En effet, la définition du quatrième pouvoir date mais elle est toujours vraie. La presse est un pouvoir essentiel, elle peut former une opinion et déplacer des votes. Elle doit donc se considérer comme quatrième pouvoir et s’en donner les contraintes : c’est-à-dire, travailler honnêtement et amener de bonne foi des informations aux gens qui nous lisent, écoutent et regardent.
Quel défi les réseaux sociaux comme support d’opinion représentent-ils à l’égard des médias traditionnels ?
Les réseaux sociaux ne sont pas des supports d’information mais des supports d’opinion. L’enjeu est donc le suivant : comment convaincre des gens qui ne nous font plus confiance et qui sont devenus une secte ? Je parle de secte parce qu’ils sont les mêmes à se dire les mêmes choses, au même moment, dans un même endroit qu’ils ont choisi. C’est le principe même de la désinformation. Bien sûr, il peut être bon de penser entre personnes de même opinion, mais cela tient tant qu’on ne l’applique pas à la démocratie. Les réseaux sociaux sont une réalité qu’on ne peut pas négliger aujourd’hui si on est sincèrement démocrate, mais on doit les contester si on est sincèrement concerné par l’information. En cherchant sans cesse la contradiction, mon métier de journaliste me pousse sans cesse à aller à l’opposé de ce que j’observe sur les réseaux sociaux. Pour ma part je n’y vais pas et je demande à mes collaborateurs de me rapporter si quelque chose d’important s’y passe. Je n’ai pas envie d’y donner mon opinion et je trouve dangereux qu’autant de journalistes y donnent la leur. Je considère même qu’ils ne sont plus journalistes quand ils le font en permanence.
Comment rendre compte de ce fait de société ?

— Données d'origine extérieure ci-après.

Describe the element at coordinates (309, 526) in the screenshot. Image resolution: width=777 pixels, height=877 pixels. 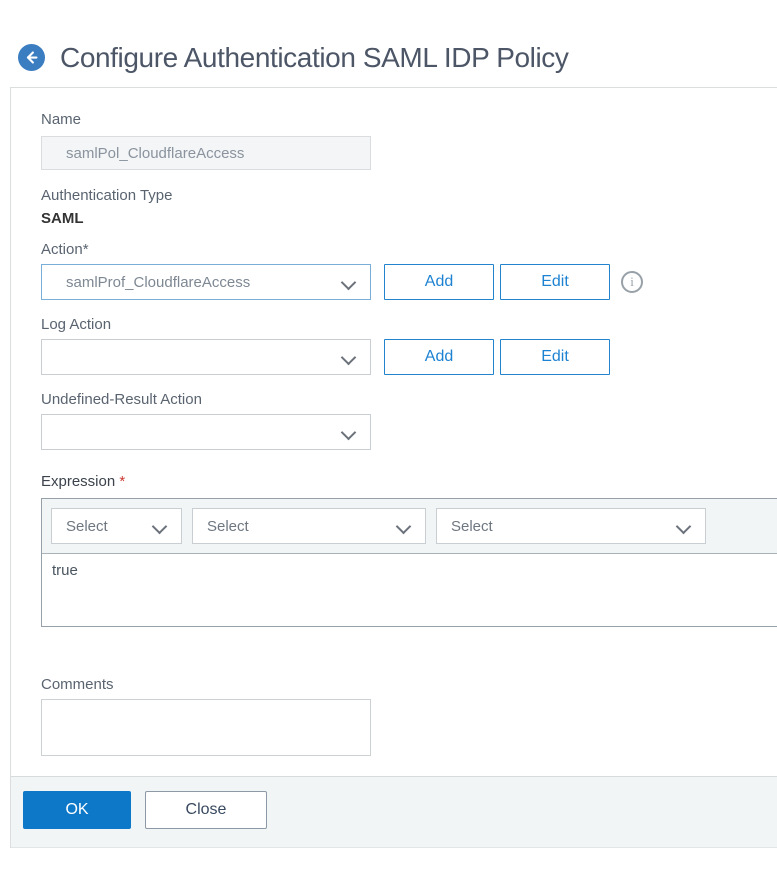
I see `expression-select-2: Select` at that location.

Pour ma part j’en rends compte du moins possible : j’aurais du mal à rendre compte de quelque chose qui veut ma mort. Le réseau social dans la forme qu’il a prise est un défi permanent pour le travail de journalisme. Il va y avoir un affrontement de plus en plus important entre les réseaux sociaux et les journalistes. Il y a un enjeu qui consiste à faire sortir les individus de cet entre-soi que représente les réseaux sociaux. Cette lutte a commencé et ce sera à votre génération de la mener.